Men’s Basketball: Season-ending loss sets stage for Northwestern’s next chapter

Katie Pach/Daily Senior Staffer

Northwestern’s starters huddle at half court. Four of the team’s starters will return in 2017-18 as the Wildcats look to build on their recent success.

Garrett Jochnau, Reporter


Men’s Basketball


SALT LAKE CITY — For a brief moment, it appeared as though the Wildcats were on the brink of the impossible.

And for a Northwestern team that overcame injuries and slumps to tally a program-best 24 wins and qualify for its first-ever NCAA Tournament, an improbable comeback against top-seeded Gonzaga would only have built on a prevailing dream.

But the Cats’ final push, which saw a 20-point deficit sliced to 5, fell just short, shattering the team’s tournament hopes and ending its season.

Yet, beneath the disappointing 79-73 result, Saturday’s competitive close offered final proof that NU basketball has emerged from decades of futility.

“To me, the second half tonight is who this group was all year long,” coach Chris Collins said. “They took me on an amazing ride.”

The second-round battle saw no shortage of emotion. And from it all emerged an aura of finality, palpable as the Cats’ core trio of sophomore forward Vic Law and junior guards Bryant McIntosh and Scottie Lindsey exited in the final minute to a chorus of applause.
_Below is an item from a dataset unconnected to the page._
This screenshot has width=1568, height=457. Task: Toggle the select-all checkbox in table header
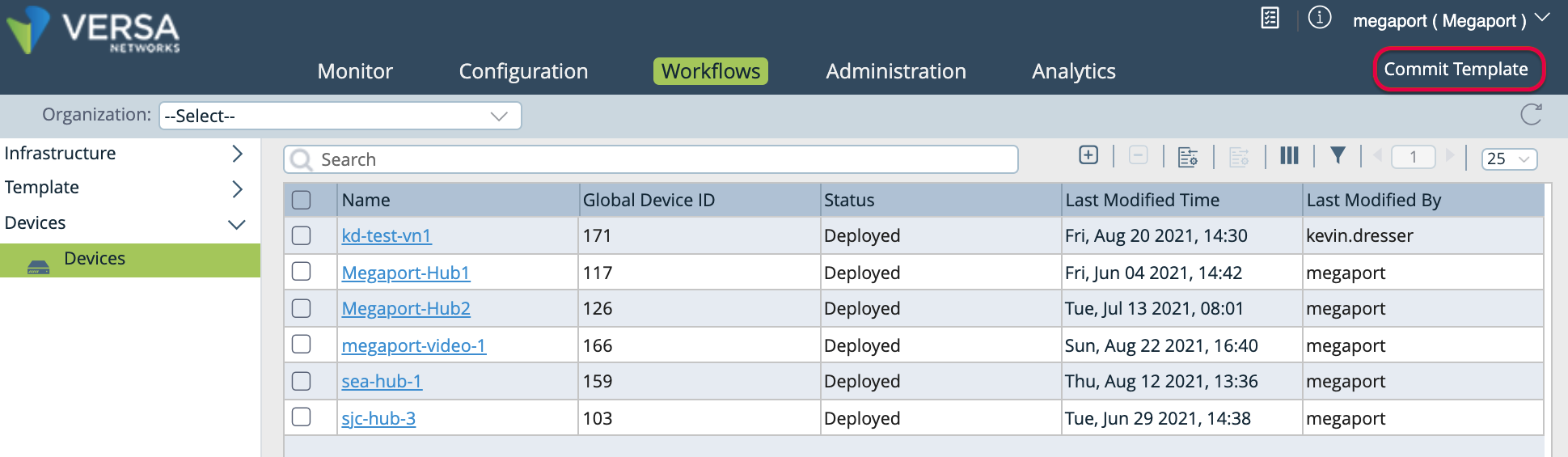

But the conclusion bore little resemblance to those of previous years. There was disappointment and heartbreak, but also an underlying sense of happiness — a realization that, with the season in the rearview, NU’s dramatic finish set the foundation for something bigger.

“We know we deserve to be here. And we played like it in the second half,” Law said. “We had all the pieces to be special. … This is just a building block, this is just the beginning.”

Much of that stems from the Cats’ young core. Only senior forwards Sanjay Lumpkin and Nathan Taphorn will depart at the end of the year, as NU’s young pieces enter the offseason with an opportunity to develop.

And though next year’s team may look remarkably similar to this season’s group, the perception will be different.

“Coming into this year, one of our Chicago papers told us … that we would be the third best team in the Ivy League, and we proved that wrong right away,” McIntosh said.

There will be still be doubters, but the pervading sentiment will have changed.

NU’s loss to Gonzaga may represent the end of one fairy tale, but it also ushers in a new era of Northwestern basketball — an era in which the Cats no longer have to answer for years of futility, but can instead pursue success like any other big-time program.

On Selection Sunday, Collins said NU had put itself on the national map with its first ever tournament bid, and had no intention of leaving.

Saturday, after taking the region’s top seed to the wire on basketball’s biggest stage, the Cats did more than simply end their season with the resilience that characterized their historic campaign. They also provided the perfect launching point for whatever is to follow.

“The sky is the limit for this program,” Lumpkin said. “This is just the start of Northwestern basketball and I am just so proud of these guys and our fight all season. I will be an alumni, but I can’t wait to watch where this program goes.”